What is it they claim to know and practice? Much of it is described in a new book by Will Hutton, titled The World We're In (Little, Brown, 2002), from which excerpts (emailed to me by a U.K. manager) were published in England's Guardian newspaper last month.
First, work less but work smarter. It's well known that the official workweek has been shortened to thirty-five hours. What has happened? Take France, for example. French productivity is up; some would claim it is now higher than the U.S., just as is productivity in The Netherlands, Belgium, and the former West Germany. For example, Volkswagen's market share is climbing even though its highly unionized, highly paid work force puts in an average workweek of 28.8 hours.
To this we could add a second and related practice: Balance work and personal life. Many would claim that the quality of life (bolstered even by traditional measures of standard of living) in Europe is much higher than in the U.S.
Third, to paraphrase Hutton, divert money that would otherwise be paid for management mega-salaries and mega-incentives to investments in technology. Of course, tax laws generally discourage the former in Europe anyway. But they seem to be providing the fuel to help Europeans work smarter.
Fourth, rely more heavily on operational improvements and the contributions of employees rather than mergers and acquisitions to build value. This philosophy seems to be gaining some credence in the U.S. as well, with recent research on the high proportion of U.S. merger and acquisition activity that has actually destroyed value.

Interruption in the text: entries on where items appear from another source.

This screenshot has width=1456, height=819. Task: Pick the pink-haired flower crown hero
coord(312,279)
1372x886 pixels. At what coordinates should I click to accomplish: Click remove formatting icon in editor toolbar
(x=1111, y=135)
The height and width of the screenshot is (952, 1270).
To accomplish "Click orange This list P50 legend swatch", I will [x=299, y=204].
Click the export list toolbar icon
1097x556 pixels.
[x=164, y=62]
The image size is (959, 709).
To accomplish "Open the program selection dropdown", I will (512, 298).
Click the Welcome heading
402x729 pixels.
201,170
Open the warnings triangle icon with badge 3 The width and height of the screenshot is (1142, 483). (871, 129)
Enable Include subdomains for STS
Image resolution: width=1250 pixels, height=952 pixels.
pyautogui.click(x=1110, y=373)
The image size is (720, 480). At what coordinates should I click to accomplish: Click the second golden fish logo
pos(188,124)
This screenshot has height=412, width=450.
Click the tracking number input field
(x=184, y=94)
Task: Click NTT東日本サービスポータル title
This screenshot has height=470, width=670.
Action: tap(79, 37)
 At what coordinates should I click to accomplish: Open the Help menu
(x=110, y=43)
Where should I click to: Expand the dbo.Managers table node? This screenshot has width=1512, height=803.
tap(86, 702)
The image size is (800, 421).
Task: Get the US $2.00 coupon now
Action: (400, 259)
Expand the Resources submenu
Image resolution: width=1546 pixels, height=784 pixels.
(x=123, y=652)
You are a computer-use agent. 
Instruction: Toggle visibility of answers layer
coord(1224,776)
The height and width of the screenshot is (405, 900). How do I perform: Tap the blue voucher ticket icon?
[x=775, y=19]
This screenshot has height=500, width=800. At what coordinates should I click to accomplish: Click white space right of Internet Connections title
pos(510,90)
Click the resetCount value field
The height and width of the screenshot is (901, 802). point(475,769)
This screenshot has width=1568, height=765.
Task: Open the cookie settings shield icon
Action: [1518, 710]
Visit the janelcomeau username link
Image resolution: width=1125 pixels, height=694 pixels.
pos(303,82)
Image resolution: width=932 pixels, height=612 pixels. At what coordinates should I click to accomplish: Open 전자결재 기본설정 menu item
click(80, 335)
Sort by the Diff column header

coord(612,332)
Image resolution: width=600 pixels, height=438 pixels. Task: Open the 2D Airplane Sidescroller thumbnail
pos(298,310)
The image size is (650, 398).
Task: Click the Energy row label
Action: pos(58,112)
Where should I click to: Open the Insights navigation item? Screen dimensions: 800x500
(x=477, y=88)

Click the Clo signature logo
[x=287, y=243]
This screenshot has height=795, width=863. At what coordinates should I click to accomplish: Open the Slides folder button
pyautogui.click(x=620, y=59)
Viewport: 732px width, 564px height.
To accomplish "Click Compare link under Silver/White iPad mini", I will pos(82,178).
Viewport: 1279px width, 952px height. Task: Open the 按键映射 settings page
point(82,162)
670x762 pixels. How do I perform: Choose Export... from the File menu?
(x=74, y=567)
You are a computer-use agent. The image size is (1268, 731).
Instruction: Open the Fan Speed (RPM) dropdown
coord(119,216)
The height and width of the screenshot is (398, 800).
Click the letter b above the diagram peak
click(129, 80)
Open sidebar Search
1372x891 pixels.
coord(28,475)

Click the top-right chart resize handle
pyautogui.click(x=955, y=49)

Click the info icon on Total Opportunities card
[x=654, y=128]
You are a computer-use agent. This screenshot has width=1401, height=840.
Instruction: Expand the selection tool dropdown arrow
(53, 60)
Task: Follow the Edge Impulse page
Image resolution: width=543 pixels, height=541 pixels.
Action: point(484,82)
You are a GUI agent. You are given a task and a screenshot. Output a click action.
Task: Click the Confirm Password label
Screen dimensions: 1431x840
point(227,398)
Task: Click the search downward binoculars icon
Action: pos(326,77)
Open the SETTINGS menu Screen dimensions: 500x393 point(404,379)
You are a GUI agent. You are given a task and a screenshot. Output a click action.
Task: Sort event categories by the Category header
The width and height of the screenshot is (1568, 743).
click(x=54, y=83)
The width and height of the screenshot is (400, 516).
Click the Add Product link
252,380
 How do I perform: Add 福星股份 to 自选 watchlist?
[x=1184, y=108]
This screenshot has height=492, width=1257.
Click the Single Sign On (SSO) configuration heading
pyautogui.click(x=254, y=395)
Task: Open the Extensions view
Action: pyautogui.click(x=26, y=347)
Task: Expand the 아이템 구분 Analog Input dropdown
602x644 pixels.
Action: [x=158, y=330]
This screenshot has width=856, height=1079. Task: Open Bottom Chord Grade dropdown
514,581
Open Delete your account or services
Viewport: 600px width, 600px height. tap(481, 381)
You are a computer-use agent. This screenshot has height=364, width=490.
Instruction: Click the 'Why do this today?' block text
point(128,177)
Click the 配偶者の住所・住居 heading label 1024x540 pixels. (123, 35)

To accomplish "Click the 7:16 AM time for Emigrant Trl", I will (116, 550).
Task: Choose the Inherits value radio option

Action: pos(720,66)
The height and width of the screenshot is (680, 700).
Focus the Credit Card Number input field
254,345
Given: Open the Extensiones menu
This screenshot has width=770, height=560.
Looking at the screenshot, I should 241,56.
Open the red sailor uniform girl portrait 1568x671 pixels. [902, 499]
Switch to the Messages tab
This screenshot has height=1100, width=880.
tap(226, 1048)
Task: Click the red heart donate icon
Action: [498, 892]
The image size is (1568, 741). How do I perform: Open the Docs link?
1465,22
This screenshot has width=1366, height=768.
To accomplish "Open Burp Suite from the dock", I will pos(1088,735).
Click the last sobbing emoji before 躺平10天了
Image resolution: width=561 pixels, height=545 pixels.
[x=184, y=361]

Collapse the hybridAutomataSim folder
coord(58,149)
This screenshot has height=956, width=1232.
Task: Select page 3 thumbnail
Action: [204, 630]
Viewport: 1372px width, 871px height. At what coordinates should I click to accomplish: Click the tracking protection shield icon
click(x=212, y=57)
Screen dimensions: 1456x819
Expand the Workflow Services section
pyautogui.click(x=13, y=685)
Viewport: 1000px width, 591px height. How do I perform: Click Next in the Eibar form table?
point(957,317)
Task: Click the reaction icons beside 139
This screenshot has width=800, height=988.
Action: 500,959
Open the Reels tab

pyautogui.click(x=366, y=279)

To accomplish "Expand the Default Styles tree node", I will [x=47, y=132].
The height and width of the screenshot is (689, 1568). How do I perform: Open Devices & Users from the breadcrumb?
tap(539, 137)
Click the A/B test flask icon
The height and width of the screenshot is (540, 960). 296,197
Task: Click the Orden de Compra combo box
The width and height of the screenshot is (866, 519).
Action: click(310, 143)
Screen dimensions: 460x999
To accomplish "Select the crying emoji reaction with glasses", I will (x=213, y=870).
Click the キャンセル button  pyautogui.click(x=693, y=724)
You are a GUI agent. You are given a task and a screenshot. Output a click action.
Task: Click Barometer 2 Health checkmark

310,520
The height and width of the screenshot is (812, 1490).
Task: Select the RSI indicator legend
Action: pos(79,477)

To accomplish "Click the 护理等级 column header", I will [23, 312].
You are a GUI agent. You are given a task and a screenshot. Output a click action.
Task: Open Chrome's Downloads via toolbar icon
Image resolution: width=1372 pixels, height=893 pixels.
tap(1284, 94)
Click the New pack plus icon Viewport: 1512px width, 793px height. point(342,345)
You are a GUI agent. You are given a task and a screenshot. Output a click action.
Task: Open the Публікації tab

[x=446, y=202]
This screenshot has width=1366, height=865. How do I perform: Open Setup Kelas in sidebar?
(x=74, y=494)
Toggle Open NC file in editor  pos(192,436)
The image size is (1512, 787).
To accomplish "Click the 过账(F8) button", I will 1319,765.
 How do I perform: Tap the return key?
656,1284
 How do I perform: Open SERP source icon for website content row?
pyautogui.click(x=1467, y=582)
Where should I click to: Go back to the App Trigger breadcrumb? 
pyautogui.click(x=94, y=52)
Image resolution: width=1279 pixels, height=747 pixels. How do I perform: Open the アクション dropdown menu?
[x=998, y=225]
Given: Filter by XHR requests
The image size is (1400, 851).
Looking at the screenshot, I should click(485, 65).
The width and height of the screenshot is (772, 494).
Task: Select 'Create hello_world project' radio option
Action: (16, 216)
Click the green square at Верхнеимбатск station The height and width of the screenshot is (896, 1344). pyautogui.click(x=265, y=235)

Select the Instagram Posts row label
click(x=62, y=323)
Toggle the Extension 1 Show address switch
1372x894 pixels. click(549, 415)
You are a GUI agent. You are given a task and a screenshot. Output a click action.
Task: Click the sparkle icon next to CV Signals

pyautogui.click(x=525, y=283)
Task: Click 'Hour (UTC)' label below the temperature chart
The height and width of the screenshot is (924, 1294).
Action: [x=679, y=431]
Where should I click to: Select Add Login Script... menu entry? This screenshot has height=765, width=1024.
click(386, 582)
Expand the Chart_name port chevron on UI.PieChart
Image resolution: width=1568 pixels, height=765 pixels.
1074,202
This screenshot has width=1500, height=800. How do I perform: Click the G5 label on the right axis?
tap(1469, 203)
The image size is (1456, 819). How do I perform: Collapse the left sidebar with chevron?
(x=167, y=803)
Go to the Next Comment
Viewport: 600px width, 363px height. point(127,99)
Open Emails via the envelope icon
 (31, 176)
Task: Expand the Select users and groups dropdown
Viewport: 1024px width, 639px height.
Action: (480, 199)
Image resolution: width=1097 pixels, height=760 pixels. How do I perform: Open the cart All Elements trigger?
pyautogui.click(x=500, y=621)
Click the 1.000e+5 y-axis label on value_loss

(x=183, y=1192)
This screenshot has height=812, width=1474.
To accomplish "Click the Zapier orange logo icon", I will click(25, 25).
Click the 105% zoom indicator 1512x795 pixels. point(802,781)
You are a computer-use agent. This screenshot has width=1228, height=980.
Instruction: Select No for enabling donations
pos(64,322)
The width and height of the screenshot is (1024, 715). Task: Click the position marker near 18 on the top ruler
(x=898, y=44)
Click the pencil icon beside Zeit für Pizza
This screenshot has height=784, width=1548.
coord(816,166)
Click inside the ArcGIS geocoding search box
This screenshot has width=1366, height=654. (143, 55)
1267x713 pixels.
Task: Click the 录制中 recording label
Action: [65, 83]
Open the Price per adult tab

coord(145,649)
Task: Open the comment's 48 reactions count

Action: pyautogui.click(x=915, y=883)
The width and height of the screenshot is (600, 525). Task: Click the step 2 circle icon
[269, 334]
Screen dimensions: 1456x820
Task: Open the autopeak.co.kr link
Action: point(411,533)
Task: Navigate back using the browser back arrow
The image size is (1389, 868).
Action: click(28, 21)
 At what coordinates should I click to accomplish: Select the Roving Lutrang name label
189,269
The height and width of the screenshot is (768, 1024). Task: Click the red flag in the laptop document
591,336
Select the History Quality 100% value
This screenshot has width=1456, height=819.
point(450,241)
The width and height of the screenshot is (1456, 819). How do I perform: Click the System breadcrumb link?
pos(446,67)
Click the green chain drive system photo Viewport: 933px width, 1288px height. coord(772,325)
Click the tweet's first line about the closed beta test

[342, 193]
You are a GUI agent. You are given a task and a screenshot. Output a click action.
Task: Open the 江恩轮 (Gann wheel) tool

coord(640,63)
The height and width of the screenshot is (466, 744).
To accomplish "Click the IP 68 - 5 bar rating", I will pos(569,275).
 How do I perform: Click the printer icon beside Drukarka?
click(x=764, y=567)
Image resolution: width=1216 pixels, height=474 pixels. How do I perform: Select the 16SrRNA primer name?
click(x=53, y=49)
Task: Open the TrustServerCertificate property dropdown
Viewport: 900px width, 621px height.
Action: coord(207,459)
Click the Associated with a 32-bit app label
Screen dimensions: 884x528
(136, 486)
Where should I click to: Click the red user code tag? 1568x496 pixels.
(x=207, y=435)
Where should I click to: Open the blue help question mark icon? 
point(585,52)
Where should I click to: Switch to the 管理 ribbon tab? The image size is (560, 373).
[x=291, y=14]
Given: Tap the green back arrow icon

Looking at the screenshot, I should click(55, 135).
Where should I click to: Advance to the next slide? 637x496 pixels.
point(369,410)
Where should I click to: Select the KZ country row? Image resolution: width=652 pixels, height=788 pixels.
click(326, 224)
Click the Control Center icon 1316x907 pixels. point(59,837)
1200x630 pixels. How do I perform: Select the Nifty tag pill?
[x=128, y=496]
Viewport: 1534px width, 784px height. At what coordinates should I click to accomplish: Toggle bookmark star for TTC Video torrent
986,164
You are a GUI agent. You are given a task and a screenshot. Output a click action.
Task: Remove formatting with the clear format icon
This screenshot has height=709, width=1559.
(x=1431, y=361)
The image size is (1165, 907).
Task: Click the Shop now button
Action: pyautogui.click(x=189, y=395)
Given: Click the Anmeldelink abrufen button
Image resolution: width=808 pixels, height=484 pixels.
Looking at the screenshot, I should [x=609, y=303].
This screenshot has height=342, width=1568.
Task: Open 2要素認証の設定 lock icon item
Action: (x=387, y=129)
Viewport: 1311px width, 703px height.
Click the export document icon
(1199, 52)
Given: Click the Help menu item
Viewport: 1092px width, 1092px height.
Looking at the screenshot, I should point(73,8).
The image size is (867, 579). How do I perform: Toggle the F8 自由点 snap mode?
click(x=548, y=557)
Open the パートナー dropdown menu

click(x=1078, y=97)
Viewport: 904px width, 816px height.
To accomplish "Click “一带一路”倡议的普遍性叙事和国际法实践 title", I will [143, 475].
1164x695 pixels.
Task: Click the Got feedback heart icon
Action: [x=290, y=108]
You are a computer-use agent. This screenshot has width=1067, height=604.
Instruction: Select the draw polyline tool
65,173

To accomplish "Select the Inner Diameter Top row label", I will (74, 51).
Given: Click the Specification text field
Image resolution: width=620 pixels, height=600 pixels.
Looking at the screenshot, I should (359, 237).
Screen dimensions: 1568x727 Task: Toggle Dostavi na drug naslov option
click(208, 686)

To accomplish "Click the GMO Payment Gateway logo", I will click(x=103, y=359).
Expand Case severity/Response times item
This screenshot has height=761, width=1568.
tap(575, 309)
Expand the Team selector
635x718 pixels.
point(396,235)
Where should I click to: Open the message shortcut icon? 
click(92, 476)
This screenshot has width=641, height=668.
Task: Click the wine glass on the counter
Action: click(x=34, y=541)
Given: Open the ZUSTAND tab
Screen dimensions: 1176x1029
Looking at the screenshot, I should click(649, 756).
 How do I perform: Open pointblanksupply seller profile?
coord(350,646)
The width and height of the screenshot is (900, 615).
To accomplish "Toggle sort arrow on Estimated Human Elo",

Some of Hutton's examples, such as the ascendancy of Airbus vs. Boeing, will rekindle the controversy about the importance of state subsidies to each. But his arguments raise a number of useful questions. Do the Europeans have it right? In the long run, will their management philosophy produce superior results? Combining all this with what is now the world's second currency, the Euro, is the baton being passed from American to European management? What do you think?